After accepting a DS PR you are in the same state of your DS project, as you would after accepting a PR in a software project.

Data Merging on DAGsHub — Data Science Merging – Note that 171 MB of data will be copied on accepting this DS PR

Data merging means you can accept data and models from contributors with ease, without giving each one full access to your data storage. This can reduce friction and speed up team efforts.

This last capability is especially useful for OSDS.

What does this mean for OSDS?

Open Source Data Science (OSDS) has the potential to have a similar effect on the world, as Open Source Software (OSS) had. It is DAGsHub's stated goal to promote OSDS and build the technology to make it as easy as possible. OSDS must come first, and industry workflows will mirror those in OSDS projects, as they have for OSS.

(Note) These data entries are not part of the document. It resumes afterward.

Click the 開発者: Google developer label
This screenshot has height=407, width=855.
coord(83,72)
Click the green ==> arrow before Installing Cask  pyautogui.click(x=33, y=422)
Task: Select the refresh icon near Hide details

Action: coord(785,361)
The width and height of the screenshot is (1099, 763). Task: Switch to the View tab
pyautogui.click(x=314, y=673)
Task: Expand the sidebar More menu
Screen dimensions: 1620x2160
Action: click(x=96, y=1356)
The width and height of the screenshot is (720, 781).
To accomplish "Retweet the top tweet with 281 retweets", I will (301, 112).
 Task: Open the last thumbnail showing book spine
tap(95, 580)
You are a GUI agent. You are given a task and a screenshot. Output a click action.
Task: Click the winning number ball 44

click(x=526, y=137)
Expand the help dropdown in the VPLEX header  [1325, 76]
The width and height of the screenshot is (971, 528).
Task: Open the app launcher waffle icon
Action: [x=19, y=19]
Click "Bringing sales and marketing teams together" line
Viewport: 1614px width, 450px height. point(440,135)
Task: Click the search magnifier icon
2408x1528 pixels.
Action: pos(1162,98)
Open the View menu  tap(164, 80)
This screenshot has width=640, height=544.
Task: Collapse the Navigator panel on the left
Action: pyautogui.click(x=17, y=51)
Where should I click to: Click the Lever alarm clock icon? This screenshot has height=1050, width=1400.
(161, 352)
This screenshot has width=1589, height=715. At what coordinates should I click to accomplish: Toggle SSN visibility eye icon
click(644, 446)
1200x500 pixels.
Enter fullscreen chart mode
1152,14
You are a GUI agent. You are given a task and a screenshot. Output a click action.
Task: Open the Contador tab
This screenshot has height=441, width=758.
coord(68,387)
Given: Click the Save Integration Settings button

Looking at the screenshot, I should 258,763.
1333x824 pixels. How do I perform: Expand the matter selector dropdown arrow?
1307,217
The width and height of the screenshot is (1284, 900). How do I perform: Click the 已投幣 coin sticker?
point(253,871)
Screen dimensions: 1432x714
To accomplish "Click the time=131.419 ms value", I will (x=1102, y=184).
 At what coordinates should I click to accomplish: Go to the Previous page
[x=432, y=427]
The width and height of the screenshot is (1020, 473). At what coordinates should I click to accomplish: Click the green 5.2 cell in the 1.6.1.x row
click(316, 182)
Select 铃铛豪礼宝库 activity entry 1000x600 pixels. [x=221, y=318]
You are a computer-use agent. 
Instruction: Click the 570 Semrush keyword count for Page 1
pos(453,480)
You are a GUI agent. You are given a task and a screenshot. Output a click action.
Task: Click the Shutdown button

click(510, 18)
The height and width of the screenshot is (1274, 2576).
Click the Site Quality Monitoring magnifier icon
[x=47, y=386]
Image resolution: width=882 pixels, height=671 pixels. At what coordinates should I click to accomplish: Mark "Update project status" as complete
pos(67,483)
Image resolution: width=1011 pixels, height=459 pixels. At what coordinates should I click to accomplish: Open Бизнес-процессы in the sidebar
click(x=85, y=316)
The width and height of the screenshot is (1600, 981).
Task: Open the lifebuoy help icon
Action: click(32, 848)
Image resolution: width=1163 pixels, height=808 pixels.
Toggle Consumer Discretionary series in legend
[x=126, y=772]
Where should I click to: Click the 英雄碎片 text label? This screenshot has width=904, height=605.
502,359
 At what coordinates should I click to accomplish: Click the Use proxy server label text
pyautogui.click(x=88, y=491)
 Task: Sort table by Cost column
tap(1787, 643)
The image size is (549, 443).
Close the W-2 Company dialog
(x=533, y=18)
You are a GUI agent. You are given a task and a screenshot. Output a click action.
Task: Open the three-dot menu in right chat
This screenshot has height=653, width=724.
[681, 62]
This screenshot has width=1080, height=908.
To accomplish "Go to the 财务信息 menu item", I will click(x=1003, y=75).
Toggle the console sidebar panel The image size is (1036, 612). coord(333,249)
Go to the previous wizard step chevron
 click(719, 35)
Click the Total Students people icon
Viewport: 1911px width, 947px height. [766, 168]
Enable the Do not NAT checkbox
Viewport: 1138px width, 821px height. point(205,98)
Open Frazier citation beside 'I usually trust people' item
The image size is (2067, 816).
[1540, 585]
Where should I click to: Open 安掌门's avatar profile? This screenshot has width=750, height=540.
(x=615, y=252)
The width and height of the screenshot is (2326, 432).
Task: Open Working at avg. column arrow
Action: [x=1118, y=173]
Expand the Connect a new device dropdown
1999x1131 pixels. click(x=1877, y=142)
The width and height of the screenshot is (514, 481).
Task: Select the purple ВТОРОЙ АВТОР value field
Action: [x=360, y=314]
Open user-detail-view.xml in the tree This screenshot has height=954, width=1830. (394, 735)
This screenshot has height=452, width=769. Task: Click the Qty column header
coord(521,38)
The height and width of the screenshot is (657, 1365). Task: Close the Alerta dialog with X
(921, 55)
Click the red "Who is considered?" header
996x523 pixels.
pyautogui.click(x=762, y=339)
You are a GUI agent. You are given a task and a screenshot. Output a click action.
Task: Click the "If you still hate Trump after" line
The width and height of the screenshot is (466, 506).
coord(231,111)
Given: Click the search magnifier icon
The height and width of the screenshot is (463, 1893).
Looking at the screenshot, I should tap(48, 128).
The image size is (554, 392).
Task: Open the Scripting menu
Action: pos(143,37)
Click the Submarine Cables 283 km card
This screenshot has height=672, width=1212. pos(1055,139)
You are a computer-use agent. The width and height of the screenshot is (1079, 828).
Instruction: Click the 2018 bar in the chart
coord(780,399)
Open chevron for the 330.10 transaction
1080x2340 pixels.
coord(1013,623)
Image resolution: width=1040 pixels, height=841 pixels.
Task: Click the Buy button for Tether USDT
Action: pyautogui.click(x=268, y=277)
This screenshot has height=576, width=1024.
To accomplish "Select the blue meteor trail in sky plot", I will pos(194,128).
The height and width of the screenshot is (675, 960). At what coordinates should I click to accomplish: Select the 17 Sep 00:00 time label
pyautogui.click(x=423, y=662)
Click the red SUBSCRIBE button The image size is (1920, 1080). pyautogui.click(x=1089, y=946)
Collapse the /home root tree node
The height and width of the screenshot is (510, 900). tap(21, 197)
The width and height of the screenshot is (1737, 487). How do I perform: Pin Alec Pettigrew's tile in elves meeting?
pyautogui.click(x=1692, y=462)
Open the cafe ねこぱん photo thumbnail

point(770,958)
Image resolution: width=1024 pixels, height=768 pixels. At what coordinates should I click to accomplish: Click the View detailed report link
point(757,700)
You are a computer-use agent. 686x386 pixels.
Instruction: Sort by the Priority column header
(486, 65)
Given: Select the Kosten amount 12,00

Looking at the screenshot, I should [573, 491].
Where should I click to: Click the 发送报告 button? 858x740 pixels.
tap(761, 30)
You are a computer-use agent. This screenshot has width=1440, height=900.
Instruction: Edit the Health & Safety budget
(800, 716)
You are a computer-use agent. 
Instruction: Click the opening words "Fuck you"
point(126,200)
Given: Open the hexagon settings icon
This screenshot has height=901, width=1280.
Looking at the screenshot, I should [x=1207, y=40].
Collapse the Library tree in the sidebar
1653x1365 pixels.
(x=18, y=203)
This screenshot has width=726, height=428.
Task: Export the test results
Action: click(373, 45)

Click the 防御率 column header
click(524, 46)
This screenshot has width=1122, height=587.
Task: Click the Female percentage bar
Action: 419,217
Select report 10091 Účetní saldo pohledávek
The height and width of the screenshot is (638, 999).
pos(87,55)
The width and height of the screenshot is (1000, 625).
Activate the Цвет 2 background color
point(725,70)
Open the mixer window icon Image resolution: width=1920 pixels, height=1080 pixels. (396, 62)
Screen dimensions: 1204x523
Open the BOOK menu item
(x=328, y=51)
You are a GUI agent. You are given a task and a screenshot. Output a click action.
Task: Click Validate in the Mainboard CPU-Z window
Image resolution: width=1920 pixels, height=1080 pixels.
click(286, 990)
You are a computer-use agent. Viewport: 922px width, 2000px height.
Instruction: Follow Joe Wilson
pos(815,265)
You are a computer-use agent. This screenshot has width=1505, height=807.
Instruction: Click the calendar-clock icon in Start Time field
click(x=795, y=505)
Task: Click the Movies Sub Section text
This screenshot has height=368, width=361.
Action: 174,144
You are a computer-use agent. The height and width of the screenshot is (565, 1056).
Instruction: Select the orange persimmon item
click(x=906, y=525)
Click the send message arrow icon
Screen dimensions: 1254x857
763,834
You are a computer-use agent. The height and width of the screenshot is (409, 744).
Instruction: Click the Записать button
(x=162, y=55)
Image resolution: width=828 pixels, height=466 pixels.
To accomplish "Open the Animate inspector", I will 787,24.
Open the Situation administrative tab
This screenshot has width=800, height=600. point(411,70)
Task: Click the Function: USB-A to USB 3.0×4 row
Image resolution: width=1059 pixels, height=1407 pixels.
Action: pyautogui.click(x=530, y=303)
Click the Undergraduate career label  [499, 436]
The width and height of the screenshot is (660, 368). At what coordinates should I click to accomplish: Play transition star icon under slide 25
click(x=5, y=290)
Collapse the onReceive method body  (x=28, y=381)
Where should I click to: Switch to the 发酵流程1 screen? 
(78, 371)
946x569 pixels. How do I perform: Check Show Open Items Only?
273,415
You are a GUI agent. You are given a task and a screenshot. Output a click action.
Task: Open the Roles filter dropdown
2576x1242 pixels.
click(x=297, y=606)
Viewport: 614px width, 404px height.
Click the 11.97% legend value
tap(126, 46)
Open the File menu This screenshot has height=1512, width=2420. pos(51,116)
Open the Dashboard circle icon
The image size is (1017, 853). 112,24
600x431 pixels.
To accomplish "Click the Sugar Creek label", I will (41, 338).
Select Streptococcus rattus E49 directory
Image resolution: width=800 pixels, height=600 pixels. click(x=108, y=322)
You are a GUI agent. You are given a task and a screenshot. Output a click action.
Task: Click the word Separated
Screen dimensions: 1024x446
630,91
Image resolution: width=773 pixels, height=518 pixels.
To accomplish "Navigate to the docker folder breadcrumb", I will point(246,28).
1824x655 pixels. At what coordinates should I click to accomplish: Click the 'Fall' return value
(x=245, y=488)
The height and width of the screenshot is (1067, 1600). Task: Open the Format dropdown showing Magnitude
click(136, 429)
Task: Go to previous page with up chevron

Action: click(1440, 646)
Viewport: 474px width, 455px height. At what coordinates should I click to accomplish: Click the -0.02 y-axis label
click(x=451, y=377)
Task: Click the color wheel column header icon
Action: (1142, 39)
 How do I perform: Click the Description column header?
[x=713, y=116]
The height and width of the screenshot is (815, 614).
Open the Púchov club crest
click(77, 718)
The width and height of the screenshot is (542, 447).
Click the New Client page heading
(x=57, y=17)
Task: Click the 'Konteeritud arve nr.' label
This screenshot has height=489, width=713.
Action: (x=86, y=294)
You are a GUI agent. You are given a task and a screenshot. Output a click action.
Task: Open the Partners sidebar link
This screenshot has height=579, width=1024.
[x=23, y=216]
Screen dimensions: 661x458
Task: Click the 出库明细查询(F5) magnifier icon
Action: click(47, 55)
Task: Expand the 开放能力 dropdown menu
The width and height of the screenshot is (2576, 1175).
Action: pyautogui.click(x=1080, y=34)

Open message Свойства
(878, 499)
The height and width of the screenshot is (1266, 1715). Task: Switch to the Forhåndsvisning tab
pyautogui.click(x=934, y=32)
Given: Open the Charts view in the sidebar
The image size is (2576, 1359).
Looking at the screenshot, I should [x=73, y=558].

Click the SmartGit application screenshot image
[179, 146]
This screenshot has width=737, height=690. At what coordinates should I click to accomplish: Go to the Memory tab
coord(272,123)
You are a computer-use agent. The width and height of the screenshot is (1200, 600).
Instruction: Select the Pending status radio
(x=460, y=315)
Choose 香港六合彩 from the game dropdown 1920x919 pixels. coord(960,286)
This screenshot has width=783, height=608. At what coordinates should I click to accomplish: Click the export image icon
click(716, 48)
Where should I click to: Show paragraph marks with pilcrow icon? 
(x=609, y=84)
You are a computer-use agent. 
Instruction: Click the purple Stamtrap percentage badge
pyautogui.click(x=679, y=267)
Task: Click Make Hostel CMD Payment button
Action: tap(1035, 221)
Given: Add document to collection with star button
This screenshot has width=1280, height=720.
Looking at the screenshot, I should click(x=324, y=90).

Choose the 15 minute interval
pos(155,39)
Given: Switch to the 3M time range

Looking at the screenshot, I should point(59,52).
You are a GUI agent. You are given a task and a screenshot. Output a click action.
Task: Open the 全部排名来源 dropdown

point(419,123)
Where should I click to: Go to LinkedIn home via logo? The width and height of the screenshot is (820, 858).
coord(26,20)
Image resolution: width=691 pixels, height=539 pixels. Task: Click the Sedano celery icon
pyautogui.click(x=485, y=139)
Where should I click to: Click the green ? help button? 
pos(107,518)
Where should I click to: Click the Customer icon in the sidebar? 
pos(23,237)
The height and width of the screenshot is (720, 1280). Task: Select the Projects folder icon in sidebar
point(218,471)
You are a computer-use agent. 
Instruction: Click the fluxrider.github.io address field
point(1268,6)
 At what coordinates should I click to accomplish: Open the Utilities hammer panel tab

But let's face it – OSDS doesn't really exist yet. If you maintain some OSDS project and you want to accept contributions from people (like you would for OSS) – you have to do it entirely manually or resort to accepting only code changes (no way to accept data bug fixes – and we all know there are plenty).

From the individual contributor side, if you want to improve your ML portfolio by contributing to some OSDS project, you're also stuck. You have to either fork the project and not contribute your changes (which means their quality is never reviewed – you don't learn as much) or go through a painstaking manual effort^[1].

DS PRs make OSDS possible by providing a standard interface and workflow to review and accept contributions from anyone, anywhere, and for any type of data science component.

We'd love to support open source data science projects that want to accept data science contributions from the community. Please reach out to us at osds@dagshub.com if this is relevant for you.

Thank You!

Thank you to all the people that gave us feedback before and while we were building DS PRs. We'd love to get your feedback as well on how DS PRs could be improved for the community – the best way to do this is to join our Discord channel. Looking forward to hearing your thoughts and seeing what people build with open source data science.

[1] Kaggle is worth a mention here – It is a common way to show some of your DS chops. However, it's competitive (as opposed to collaborative). Furthermore, data science projects in the wild rarely have one all-encompassing metric to optimize at the expense of everything else - 80% of the work is just gathering data and deciding what is even worth optimizing! Our goal with DAGsHub is to enable a collaborative way to showcase your capabilities while encouraging interoperability – i.e. working together rather than everyone doing their own thing and ending up with a ton of fragmentation.